The meeting discussed progress with the government’s Winterbourne View action plan – or concordat – which was signed by more than 50 organisations in December 2012, after undercover filming for the BBC’s Panorama had revealed a regime of “appalling and systematically brutal” abuse at a privately-run assessment and treatment unit near Bristol.
The action plan aimed to ensure that all people with learning difficulties staying in in-patient beds received “personalised care and support in appropriate community settings” no later than 1 June 2014.
But the meeting heard that that deadline had been missed, and there were still more people being admitted to assessment and treatment units than were being discharged.
Simon Parkinson, Mencap’s director of external relations and communities, said that service-users in places like Winterbourne View were at significant risk of abuse and neglect, with frequent physical assaults and use of anti-psychotic medication, restraint and seclusion.
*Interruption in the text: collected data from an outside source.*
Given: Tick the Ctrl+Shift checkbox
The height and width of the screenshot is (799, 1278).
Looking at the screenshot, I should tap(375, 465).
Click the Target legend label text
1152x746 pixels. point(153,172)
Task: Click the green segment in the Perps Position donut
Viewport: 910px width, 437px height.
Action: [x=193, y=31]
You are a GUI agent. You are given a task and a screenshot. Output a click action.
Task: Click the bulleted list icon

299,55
Mencap says an “urgent priority” is the development of local expertise and services, and that NHS England, the Local Government Association and other organisations that signed the concordat in December 2012 “must deliver on their promises” and commit to removing the red tape and funding barriers that prevent many people from returning home.
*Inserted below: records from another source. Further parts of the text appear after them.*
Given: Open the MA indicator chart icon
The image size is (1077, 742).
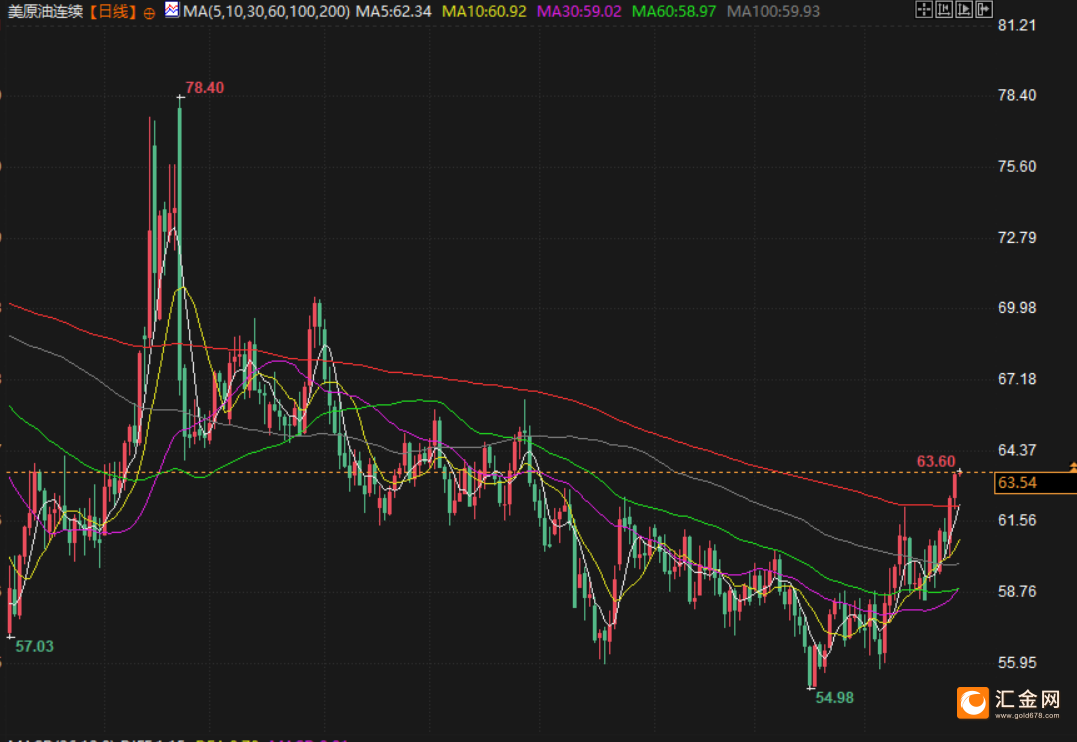Looking at the screenshot, I should [x=172, y=11].
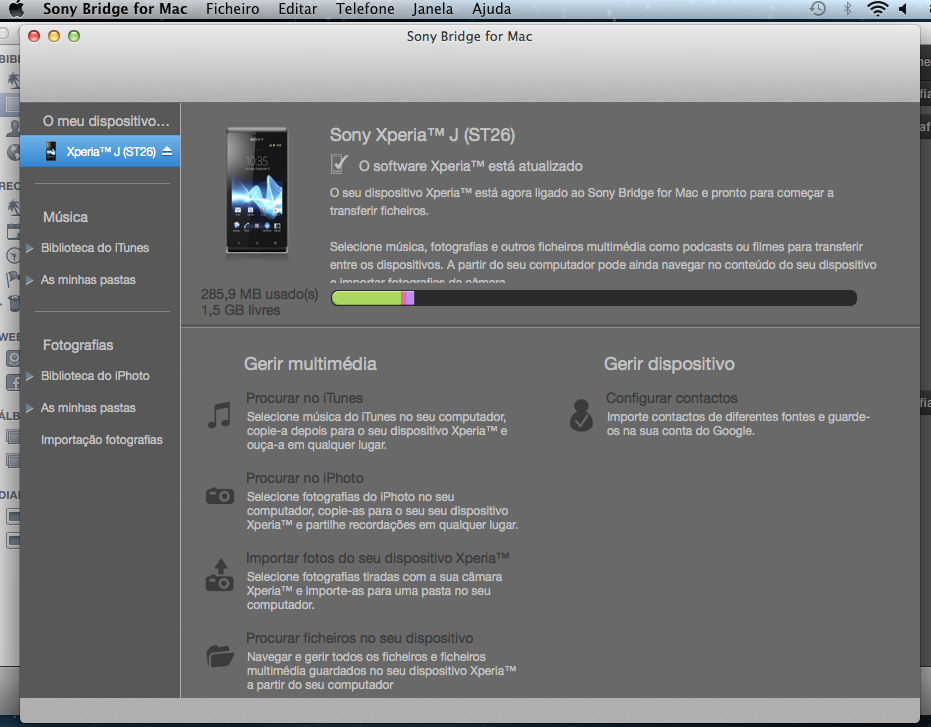This screenshot has width=931, height=727.
Task: Open Importar fotos do seu dispositivo Xperia
Action: pos(378,557)
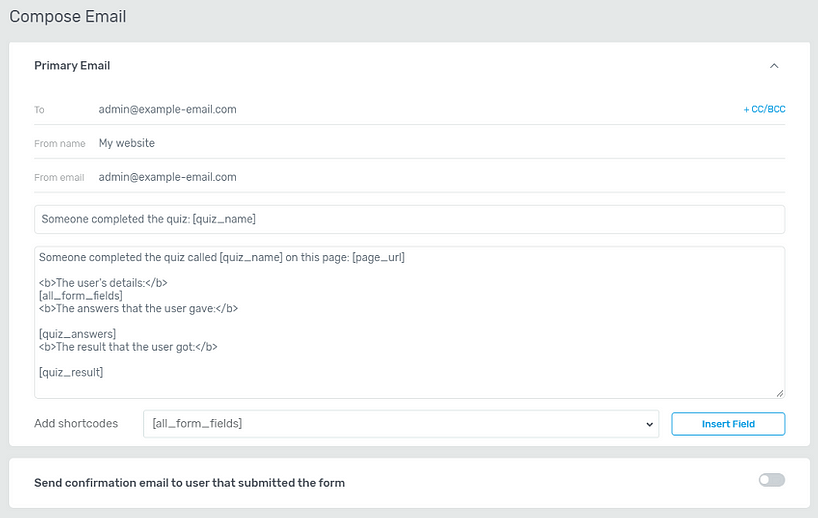Click the textarea resize handle corner
818x518 pixels.
click(x=779, y=393)
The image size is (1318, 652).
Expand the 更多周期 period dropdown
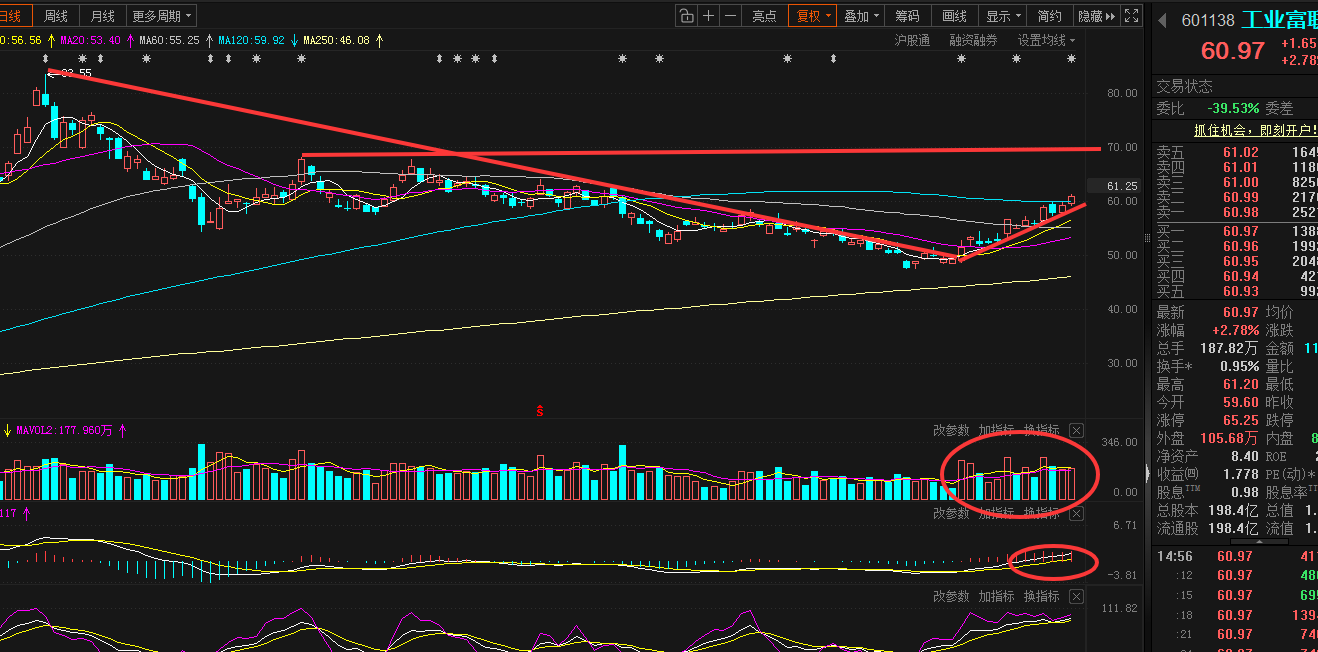162,16
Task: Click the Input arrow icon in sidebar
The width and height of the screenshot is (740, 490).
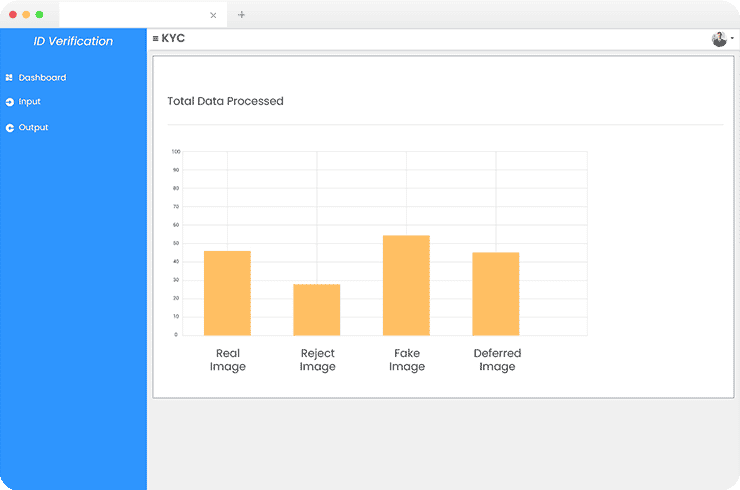Action: (x=9, y=102)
A number of families who have relatives in out-of-area assessment and treatment units attended the meeting, and brought pictures of those relatives with them.
One of them, Phil Wills, told how his 13-year-old son Josh, who has autism and had been displaying “life-threatening, self-injurious behaviour”, was sent from a hospital near the family home in Cornwall to an assessment and treatment unit in Birmingham, 260 miles away.
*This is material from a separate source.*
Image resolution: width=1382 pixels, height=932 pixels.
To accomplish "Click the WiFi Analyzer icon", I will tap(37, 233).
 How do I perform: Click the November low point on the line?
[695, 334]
He is still there nearly two years later, while nearly 180,000 people have signed a “Bring Josh Home” petition on the Change.org website.
Wills said: “What is needed is good quality care close to home, within county. Children like Josh… should be able to ask for mummy and daddy and expect them to be there by their side within the hour.”
Lamb said that his efforts to improve the system had been the “most depressing” part of his ministerial job since he took it in 2012.
He said: “Scroll forward to 2014 and it is business as usual and that is intolerable.
“The great frustration as minister responsible if you make a very clear position… you get organisations to commit and then nothing happens.”
He said he was unable to order a national closure programme because of the way the system was run and operated.
Lamb said he had asked NHS England to address the need for effective advocacy and for families to have the option of a second opinion about the treatment of their relative.
He said: “There is still I’m afraid a culture in the system that treats people with learning disabilities and autism as second-class citizens.
“It just doesn’t matter as much if you get it wrong with someone with a learning disability compared to someone with cancer or a heart problem. That culture has to change and be tackled head on.”
He added: “I feel deeply depressed by the scale of the challenge and how difficult it is to change culture so far as learning disability is concerned.”
Lamb said the way the system operated was “completely unacceptable”, but he would do everything he could to change it in the time left before the 2015 general election.
Hazel Watson, head of mental health and learning disabilities for NHS England, told the meeting that she and her colleagues knew when the first figures were published in March that progress on the concordat “was not good enough”.
She said NHS England was now taking a “more disciplined, organised approach”, but that it “really had some work to do with providers and commissioners”.
Watson said NHS England believed that about 900 people would be discharged from assessment and treatment units in the next year, but that was still only 35 per cent of the total.
She said progress was being made but was slower than it should be because of the shortage of alternatives to assessment and treatment units, such as community and crisis services.
She said: “We know it’s not enough and it’s not fast enough. We need to speed up the redesign of services.”